Everything in the listing below from the line containing "HiselKeesling255 (270, 1254)" through the line containing "Anh (87, 1313)" must be repeated exactly; the remaining lines are not wanted.

----

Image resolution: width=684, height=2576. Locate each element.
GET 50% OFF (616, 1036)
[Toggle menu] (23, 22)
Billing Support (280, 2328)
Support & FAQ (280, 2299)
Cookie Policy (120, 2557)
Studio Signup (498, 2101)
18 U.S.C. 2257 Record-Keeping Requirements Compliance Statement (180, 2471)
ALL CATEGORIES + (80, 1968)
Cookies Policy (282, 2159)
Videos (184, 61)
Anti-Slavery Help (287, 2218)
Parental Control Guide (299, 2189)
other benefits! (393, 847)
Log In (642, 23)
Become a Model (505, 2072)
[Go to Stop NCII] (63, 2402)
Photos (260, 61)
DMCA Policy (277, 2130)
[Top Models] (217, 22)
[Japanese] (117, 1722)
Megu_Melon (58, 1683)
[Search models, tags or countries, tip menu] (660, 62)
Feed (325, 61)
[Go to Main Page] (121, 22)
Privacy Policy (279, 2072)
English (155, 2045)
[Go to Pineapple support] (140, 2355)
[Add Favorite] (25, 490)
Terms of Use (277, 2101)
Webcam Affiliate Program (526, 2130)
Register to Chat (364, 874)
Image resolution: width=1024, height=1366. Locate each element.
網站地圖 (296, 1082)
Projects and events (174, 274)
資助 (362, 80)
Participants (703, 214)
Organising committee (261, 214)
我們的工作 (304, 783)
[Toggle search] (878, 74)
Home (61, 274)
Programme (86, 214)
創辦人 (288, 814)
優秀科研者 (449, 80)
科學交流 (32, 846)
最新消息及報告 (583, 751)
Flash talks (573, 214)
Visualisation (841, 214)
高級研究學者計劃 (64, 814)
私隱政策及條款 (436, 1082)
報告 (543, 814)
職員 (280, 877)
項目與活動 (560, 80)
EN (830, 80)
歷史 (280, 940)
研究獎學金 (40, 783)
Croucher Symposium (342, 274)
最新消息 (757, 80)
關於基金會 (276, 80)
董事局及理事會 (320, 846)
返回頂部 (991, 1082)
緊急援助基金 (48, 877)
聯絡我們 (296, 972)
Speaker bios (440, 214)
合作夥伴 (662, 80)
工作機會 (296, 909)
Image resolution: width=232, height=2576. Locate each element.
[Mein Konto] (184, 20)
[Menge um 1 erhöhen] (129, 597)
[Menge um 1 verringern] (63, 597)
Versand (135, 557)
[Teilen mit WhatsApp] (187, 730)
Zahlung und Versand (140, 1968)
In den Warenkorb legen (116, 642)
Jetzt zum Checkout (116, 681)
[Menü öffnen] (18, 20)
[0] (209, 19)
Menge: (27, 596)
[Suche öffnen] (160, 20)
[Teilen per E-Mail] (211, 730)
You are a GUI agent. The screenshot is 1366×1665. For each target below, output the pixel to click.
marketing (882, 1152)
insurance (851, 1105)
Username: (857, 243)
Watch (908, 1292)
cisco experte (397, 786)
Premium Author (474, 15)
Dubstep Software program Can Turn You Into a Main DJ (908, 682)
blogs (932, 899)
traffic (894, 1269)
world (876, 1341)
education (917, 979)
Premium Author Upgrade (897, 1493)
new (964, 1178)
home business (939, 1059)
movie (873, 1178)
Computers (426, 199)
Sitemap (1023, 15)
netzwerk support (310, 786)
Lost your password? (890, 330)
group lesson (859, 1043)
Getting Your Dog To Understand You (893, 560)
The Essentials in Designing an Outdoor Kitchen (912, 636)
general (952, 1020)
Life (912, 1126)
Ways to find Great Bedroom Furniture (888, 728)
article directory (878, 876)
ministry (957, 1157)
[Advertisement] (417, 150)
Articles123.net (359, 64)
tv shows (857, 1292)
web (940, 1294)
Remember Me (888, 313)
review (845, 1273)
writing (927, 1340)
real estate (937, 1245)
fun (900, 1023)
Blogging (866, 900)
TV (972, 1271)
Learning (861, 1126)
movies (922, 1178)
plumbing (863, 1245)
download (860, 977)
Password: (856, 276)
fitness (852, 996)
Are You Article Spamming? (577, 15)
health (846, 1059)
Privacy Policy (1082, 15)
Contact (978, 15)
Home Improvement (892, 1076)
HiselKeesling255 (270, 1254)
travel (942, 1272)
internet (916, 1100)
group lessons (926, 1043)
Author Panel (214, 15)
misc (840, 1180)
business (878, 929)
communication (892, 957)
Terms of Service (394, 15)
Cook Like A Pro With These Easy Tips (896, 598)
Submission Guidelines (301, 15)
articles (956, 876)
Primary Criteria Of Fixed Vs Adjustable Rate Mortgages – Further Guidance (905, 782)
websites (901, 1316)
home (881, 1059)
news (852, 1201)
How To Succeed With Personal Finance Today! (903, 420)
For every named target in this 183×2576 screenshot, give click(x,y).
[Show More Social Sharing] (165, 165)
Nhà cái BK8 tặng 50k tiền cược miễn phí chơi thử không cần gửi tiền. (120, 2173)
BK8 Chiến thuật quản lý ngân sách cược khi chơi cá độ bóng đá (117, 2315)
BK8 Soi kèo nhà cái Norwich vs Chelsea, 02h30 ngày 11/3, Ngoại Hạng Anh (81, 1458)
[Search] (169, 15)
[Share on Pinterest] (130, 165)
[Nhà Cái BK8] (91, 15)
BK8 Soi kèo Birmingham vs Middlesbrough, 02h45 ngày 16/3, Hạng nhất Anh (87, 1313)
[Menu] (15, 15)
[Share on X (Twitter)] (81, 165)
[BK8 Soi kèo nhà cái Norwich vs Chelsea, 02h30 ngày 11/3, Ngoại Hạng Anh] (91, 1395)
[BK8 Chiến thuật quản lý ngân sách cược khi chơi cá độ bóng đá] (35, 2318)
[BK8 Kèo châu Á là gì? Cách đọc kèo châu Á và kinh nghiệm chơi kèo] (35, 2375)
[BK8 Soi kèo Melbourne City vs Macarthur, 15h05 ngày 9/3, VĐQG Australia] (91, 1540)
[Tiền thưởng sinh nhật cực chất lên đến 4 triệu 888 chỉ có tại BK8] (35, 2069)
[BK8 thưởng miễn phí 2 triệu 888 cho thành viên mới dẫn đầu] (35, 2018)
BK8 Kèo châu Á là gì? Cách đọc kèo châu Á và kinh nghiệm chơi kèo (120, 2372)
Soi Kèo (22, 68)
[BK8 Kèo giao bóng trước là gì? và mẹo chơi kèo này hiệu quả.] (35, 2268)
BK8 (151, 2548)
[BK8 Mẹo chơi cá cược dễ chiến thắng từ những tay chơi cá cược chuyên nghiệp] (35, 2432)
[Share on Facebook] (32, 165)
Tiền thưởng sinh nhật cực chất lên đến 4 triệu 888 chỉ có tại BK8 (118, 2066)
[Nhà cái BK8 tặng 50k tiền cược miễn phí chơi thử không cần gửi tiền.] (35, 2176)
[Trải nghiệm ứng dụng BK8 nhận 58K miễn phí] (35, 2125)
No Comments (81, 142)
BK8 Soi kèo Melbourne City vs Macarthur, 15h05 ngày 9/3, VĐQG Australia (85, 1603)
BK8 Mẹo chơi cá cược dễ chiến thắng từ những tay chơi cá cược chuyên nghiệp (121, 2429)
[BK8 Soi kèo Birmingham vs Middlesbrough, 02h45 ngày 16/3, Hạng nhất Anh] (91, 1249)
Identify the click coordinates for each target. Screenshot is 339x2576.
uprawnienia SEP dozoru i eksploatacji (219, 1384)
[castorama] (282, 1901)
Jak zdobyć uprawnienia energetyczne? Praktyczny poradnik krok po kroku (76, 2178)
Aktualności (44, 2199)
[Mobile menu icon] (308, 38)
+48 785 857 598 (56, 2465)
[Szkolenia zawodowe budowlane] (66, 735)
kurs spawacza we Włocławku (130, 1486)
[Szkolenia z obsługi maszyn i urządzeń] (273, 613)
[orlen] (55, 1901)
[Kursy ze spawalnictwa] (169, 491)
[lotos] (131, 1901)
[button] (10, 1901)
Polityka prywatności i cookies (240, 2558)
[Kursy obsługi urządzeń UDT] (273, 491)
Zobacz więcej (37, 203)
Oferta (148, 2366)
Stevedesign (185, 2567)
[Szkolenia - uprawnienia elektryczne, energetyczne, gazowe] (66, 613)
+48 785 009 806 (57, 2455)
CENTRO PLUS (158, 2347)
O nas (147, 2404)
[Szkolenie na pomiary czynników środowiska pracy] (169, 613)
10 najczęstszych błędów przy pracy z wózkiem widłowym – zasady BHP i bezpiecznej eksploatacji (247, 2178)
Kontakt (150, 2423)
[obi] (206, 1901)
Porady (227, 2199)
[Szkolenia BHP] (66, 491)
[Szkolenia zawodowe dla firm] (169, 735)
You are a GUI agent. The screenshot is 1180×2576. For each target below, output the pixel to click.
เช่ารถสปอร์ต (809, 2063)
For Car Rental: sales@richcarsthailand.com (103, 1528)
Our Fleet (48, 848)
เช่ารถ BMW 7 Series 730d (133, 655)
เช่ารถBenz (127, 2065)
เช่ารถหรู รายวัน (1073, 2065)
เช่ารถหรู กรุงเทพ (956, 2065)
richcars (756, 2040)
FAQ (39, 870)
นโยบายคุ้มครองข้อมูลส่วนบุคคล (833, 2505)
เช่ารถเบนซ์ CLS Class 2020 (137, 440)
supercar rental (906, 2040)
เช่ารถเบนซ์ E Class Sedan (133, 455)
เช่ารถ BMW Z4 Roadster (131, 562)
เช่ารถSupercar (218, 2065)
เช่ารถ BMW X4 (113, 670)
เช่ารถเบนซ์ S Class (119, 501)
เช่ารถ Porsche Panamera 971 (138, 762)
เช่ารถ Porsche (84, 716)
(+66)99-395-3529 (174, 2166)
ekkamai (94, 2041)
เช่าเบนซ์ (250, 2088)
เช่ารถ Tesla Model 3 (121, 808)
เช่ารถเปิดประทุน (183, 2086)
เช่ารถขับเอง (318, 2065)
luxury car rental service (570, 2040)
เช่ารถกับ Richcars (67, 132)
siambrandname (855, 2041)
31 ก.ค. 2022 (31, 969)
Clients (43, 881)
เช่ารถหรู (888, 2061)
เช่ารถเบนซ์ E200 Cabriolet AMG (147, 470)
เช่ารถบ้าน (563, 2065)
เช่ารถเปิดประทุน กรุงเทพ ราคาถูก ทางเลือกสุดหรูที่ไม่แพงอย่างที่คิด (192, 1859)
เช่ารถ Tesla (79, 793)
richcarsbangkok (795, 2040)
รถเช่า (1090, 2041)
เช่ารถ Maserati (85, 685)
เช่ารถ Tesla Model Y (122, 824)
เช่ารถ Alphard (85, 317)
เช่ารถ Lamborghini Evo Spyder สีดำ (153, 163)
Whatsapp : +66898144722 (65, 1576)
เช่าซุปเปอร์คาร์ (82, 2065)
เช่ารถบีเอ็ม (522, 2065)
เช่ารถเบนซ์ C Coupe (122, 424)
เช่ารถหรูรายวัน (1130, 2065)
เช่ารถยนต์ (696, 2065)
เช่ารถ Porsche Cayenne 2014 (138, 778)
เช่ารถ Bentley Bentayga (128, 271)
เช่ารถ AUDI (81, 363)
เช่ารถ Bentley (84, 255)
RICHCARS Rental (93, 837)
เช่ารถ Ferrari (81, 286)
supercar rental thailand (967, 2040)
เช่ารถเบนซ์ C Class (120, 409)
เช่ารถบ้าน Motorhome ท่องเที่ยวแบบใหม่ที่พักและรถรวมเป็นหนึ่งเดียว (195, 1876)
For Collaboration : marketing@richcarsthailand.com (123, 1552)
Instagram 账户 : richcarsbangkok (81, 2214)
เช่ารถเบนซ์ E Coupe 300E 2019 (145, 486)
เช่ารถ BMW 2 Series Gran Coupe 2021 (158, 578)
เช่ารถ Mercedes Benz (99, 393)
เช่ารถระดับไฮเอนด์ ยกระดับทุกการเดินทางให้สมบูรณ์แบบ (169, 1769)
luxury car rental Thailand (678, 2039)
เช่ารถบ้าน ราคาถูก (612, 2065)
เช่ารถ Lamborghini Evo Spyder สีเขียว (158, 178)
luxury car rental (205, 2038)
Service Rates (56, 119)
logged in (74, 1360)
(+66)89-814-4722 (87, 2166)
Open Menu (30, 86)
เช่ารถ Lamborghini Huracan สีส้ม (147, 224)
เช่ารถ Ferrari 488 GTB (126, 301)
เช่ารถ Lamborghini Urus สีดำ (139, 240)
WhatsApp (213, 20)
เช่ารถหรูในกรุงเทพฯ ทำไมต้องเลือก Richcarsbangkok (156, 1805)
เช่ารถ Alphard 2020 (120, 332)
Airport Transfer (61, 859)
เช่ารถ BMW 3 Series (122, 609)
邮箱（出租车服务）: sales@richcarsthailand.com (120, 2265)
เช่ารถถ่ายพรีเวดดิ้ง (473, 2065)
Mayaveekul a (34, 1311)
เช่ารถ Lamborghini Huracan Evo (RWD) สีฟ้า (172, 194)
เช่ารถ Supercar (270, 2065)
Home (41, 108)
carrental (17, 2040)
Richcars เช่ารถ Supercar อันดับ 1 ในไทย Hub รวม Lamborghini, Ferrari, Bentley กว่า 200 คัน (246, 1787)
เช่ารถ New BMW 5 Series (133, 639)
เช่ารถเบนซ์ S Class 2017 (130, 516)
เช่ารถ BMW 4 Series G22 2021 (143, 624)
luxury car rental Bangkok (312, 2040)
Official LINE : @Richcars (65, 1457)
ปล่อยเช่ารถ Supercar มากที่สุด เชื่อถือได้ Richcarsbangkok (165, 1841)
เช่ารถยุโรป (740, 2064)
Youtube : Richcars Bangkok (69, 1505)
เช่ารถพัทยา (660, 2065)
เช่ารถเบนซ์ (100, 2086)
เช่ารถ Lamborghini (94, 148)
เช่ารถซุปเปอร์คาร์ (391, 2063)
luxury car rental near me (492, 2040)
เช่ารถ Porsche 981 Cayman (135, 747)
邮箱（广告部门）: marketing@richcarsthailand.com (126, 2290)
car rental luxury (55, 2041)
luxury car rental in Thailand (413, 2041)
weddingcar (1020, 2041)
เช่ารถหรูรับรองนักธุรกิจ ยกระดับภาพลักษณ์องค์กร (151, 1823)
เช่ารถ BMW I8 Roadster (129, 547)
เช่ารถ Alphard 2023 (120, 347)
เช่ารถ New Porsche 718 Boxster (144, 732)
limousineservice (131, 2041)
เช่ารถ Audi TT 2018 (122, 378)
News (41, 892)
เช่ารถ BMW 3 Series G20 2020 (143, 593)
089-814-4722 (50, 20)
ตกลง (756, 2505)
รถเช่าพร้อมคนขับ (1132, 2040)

----

WRITTEN SOLUTION:
HiselKeesling255 (270, 1254)
travel (942, 1272)
internet (916, 1100)
group lessons (926, 1043)
Author Panel (214, 15)
misc (840, 1180)
business (878, 929)
communication (892, 957)
Terms of Service (394, 15)
Cook Like A Pro With These Easy Tips (896, 598)
Submission Guidelines (301, 15)
articles (956, 876)
Primary Criteria Of Fixed Vs Adjustable Rate Mortgages – Further Guidance (905, 782)
websites (901, 1316)
home (881, 1059)
news (852, 1201)
How To Succeed With Personal Finance Today! (903, 420)
For every named target in this 183×2576 screenshot, give click(x,y).
[Show More Social Sharing] (165, 165)
Nhà cái BK8 tặng 50k tiền cược miễn phí chơi thử không cần gửi tiền. (120, 2173)
BK8 Chiến thuật quản lý ngân sách cược khi chơi cá độ bóng đá (117, 2315)
BK8 Soi kèo nhà cái Norwich vs Chelsea, 02h30 ngày 11/3, Ngoại Hạng Anh (81, 1458)
[Search] (169, 15)
[Share on Pinterest] (130, 165)
[Nhà Cái BK8] (91, 15)
BK8 Soi kèo Birmingham vs Middlesbrough, 02h45 ngày 16/3, Hạng nhất Anh (87, 1313)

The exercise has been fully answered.